Kris Warner doesn't understand unions. As a Union member whose grandfather was a president of the AFL, and as someone with a deep loathing for my union, the ability to form unions matters not a whit compared to the utility of JOINING an existing union. The guy talks about a decline from 30% to 11%. That's not about not being able to form unions - that's about people in unions not getting enough benefit to justify the hassle.
I think part of the problem is that the union struggle was so long ago that we don't have an institutional memory of why unions were formed in the first place. Union leadership and management have a power struggle, and the worker see his dues extracted without really knowing where the money is going. The reason states can pass right to work laws will little trouble from the citizens is because unions have become maladaptive behemoths that are often inflexible and intransigent. My best guess is that union membership will continue to dwindle away until workers find themselves exploited to the point that they resurrect the movement anew, and the cycle will repeat.

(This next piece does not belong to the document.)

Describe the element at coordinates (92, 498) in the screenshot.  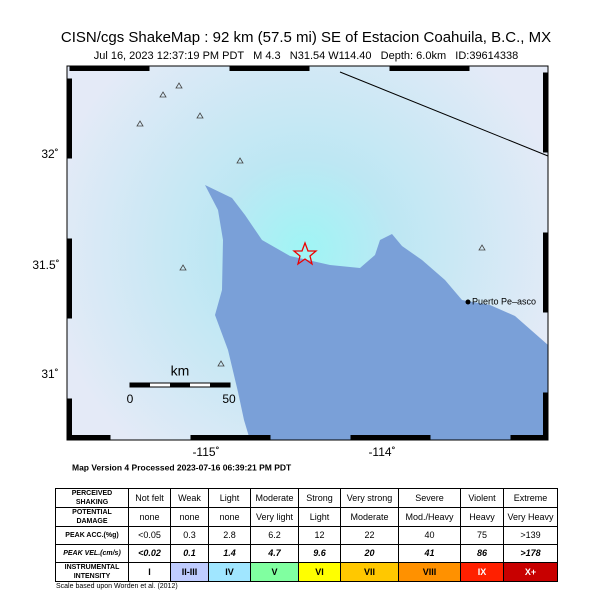
I see `row-header: PERCEIVED SHAKING` at that location.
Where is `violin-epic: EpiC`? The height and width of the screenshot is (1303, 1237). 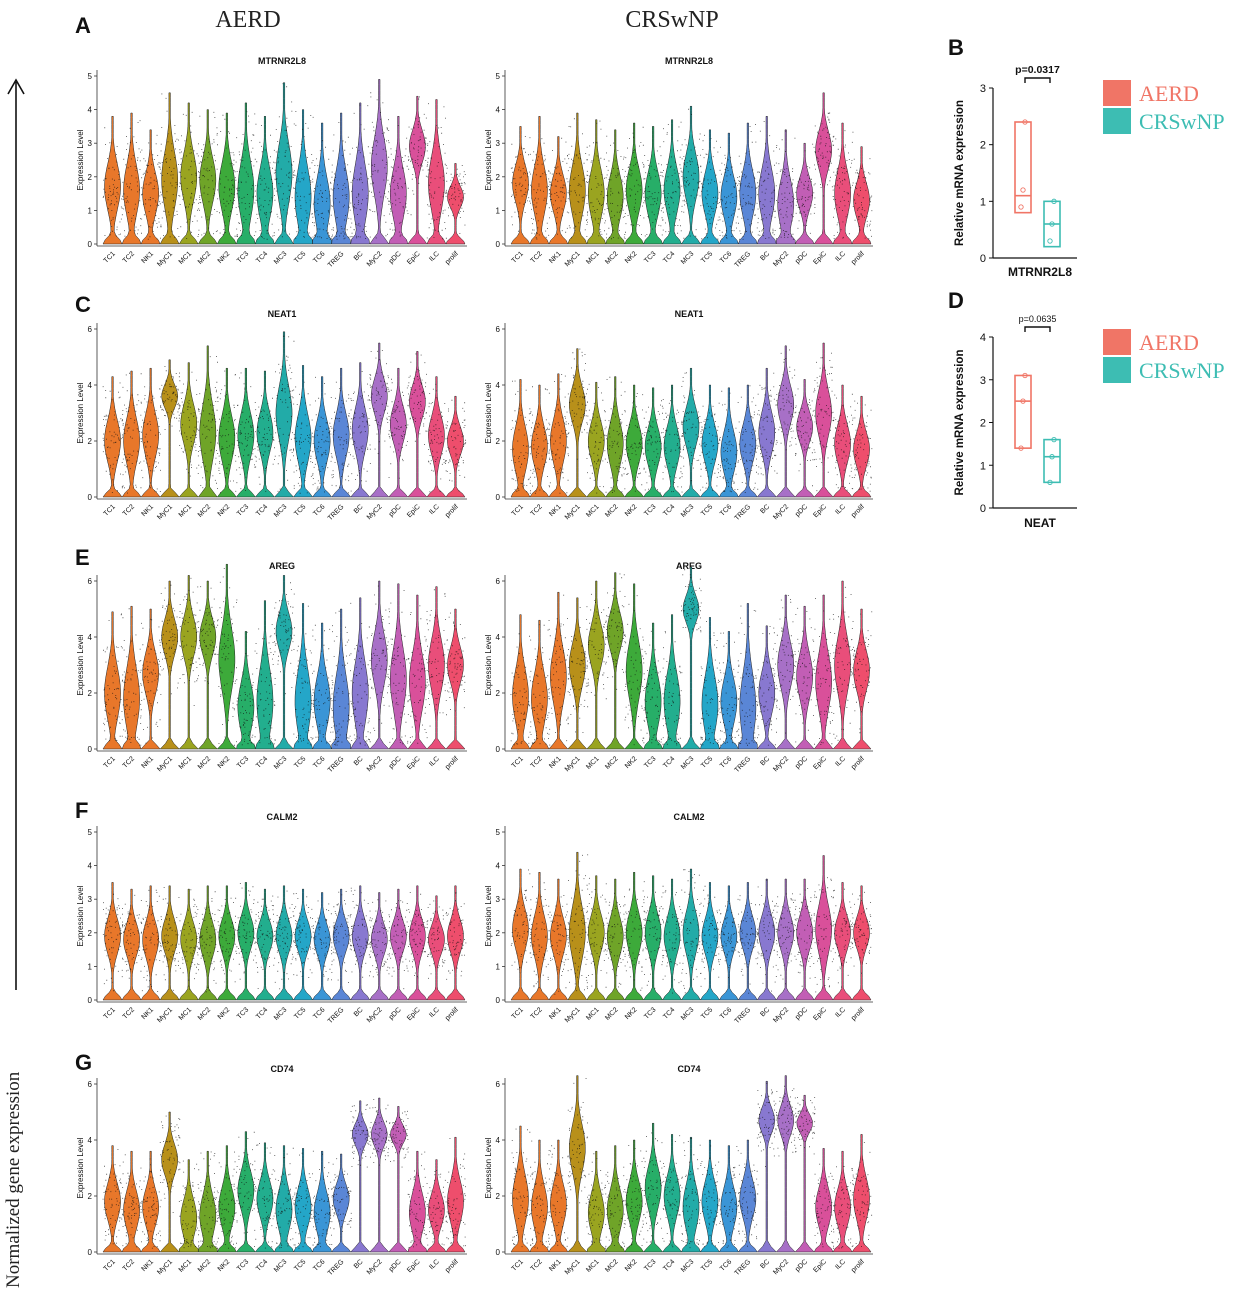 violin-epic: EpiC is located at coordinates (418, 180).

I know exactly where my dues are going, they're published in the newsletter. My Local president makes $242,000 a year and has had for the past 25 years, the last time he actually worked in the industry. His secretary, who doesn't answer the phone, makes $165k. My residuals go wholly into the AMPTP health fund, which I'm not allowed access to unless I work 400 union hours in a quarter (up from 300 for the past 40 years as of 2008). The theory is that California being a Union state, I should only be able to work Union jobs. Not only that, but Union jobs should be all there is. Lemme tell ya though - I work a show for a major network shot on their own lot and it's been non-union since its inception over a dozen years ago. Pretty much my union dues buy me an all-access pass to a 2nd-rate Lynda.com rip-off as "continuing ed." My personal take is that "union" professons are largely the ones that are going to die.